Vorliegender Text:
Es sei nicht so schwer, in jungen Jahren ein guter Pastor oder eine gute Pastorin zu sein, aber es sei schwer, es bis zum Erreichen der Pensionsgrenze zu bleiben, meint Horst Gorski, langjähriger Pastor und Propst, der in diesen Tagen als EKD-Vizepräsident und Amtsleiter der VELKD in den Ruhestand tritt.
Neulich blickte ich mit einem gleichaltrigen befreundeten Kollegen zurück: Als wir Mitte der 1980er-Jahre in den Pfarrdienst traten, ging eine Kollegengeneration in den Ruhestand, mit der wir uns nichts zu sagen hatten. Sie sprachen von Kriegs- und Nachkriegszeiten, waren verschlossen und – so schien es uns – einfach seltsam. Wir fragten uns nun, ob die heute junge Generation uns wohl auch so erlebt. Wir waren uns einig: Nein, wir sind anders als die alten Kollegen damals. Nun lese ich den Beitrag von Angela Rinn und denke: Also doch nicht? Wie hat uns das Berufsleben verändert? Wie gesprächsfähig sind wir mit den nachfolgenden Generationen?

Arbeitsauftrag:
Entnimm dem Text über den Pfarrdienst wortgetreu alles von "Es sei nicht" bis hinunter zu "den Ruhestand tritt.".

Gespeicherte Einträge:
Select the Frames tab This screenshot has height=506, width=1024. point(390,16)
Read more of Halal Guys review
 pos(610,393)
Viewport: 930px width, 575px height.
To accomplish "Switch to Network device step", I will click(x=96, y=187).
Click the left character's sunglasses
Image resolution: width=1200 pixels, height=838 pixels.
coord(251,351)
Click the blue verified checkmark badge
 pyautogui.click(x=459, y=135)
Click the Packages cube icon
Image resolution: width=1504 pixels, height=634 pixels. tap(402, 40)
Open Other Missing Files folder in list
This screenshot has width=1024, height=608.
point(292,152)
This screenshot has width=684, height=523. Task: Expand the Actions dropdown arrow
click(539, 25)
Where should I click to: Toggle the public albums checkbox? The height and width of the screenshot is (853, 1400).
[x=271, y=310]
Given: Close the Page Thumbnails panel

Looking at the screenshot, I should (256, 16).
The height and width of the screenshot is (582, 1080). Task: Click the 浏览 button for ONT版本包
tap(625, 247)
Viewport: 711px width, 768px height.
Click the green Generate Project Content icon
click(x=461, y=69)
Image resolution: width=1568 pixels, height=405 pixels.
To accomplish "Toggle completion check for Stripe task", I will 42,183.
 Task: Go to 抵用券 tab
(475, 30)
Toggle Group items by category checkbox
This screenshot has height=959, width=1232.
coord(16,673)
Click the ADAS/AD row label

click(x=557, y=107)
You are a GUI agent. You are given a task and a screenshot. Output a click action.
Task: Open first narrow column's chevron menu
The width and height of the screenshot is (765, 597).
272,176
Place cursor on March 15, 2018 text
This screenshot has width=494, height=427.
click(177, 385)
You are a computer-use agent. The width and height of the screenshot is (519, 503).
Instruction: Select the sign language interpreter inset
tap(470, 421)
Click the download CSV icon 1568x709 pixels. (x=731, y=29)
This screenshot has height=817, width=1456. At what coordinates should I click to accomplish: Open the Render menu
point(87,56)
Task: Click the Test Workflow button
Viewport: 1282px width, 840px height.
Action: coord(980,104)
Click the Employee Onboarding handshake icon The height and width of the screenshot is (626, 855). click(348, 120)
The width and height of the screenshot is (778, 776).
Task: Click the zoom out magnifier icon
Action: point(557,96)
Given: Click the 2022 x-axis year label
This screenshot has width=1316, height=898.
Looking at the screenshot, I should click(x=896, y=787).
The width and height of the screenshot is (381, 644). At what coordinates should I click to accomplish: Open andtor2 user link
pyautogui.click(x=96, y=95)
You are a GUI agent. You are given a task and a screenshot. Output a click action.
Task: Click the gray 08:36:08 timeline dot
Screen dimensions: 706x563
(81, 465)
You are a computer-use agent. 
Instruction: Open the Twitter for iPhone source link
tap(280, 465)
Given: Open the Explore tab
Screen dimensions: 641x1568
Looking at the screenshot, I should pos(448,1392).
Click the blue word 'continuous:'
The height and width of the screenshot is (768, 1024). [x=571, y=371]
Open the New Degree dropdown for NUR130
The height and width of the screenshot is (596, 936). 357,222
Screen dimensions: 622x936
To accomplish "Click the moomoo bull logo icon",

Schriftliche Antwort:
Es sei nicht so schwer, in jungen Jahren ein guter Pastor oder eine gute Pastorin zu sein, aber es sei schwer, es bis zum Erreichen der Pensionsgrenze zu bleiben, meint Horst Gorski, langjähriger Pastor und Propst, der in diesen Tagen als EKD-Vizepräsident und Amtsleiter der VELKD in den Ruhestand tritt.